LO ESENCIAL
El 28 de junio de 2001, Cruz Azul escribió una nueva página en la historia del fútbol mexicano al competir en la Final de la Copa Libertadores, pese a caer en penales ante Boca Juniors. Melvin Brown, uno de los ídolos de aquella Máquina, recuerda cómo ese evento marcó el inicio del respeto internacional hacia los clubes mexicanos.
Para Brown, la finalidad de aquella disputa fue más allá de un título continental; representaba el reconocimiento de que el fútbol mexicano estaba a la altura de competir contra las potencias sudamericanas. "Fue un parteaguas, nos abrió un pasaporte para acceder a otro fútbol y, sobre todo, nos abrió la mente para ver que sí se podía", expresó.
CONTEXTO
Aquel entonces, la mayoría del equipo Cruz Azul estaba conformada por jugadores mexicanos, lo que permitió desmontar prejuicios y mostrar que no estaban por debajo de las expectativas sudamericanas. "Cuando les recuerdas lo que hicimos en ese torneo cambia la conversación", destacó Brown.

Esa generación de Cruz Azul rompió barreras y abrió la puerta a otros clubes mexicanos en la Copa Libertadores, como lo demuestran las actuaciones de América, Chivas y Tigres en años posteriores. Brown lamenta que México ya no participe en el torneo, ya que consideraba invaluable el crecimiento competitivo que este brindaba.
EN PERSPECTIVA
El cambio de mentalidad en Cruz Azul fue gradual, pero Brown identifica un partido específico como el punto de inflexión: el enfrentamiento contra River Plate en el Estadio Monumental de Núñez.
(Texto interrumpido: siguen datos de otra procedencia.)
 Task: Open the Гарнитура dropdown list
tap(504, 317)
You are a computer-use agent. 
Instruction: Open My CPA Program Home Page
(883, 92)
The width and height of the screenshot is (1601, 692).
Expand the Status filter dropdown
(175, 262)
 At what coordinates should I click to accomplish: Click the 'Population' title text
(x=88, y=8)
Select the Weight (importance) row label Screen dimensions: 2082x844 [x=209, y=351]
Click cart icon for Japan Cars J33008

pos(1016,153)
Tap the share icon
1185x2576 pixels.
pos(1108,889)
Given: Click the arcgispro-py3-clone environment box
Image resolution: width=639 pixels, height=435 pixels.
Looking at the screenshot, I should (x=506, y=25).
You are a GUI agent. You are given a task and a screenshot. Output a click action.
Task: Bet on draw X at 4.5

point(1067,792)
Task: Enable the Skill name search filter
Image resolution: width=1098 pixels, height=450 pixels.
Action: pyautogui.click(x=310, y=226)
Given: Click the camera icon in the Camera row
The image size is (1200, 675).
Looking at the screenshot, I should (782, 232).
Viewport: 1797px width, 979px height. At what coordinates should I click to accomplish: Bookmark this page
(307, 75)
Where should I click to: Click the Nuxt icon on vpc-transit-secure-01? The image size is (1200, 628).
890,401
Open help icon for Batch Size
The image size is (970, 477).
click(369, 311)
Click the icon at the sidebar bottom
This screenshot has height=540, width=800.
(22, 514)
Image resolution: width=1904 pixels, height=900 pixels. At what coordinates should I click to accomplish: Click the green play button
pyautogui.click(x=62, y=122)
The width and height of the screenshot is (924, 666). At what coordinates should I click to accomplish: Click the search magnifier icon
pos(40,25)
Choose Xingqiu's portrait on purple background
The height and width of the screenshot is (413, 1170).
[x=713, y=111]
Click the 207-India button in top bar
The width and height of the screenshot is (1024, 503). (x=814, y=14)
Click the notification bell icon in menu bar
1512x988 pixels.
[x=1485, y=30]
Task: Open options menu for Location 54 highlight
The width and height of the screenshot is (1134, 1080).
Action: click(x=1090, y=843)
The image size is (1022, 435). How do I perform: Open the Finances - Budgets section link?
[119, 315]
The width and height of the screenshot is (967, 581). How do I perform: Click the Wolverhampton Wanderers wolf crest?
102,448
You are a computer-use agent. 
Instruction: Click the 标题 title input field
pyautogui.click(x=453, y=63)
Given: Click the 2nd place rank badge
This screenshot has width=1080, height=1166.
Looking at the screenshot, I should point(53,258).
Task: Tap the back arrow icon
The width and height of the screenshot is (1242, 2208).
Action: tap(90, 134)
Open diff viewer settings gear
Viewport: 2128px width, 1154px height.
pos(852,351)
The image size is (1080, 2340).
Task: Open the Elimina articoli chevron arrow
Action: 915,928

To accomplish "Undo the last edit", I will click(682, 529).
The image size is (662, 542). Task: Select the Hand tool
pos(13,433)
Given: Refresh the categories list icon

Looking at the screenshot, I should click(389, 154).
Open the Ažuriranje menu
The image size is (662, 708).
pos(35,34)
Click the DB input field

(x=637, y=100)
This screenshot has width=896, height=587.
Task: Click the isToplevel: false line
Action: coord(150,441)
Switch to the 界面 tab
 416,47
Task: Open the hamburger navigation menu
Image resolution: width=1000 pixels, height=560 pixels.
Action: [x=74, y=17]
Allí, el equipo mexicano se enfrentó a los desafíos y los insultos, pero respondió con un rendimiento que marcó la diferencia.
La Copa Libertadores no solo fue un torneo para Cruz Azul, sino un reflejo de la capacidad del fútbol mexicano de competir a nivel continental, un legado que aún hoy es recordado y valorado.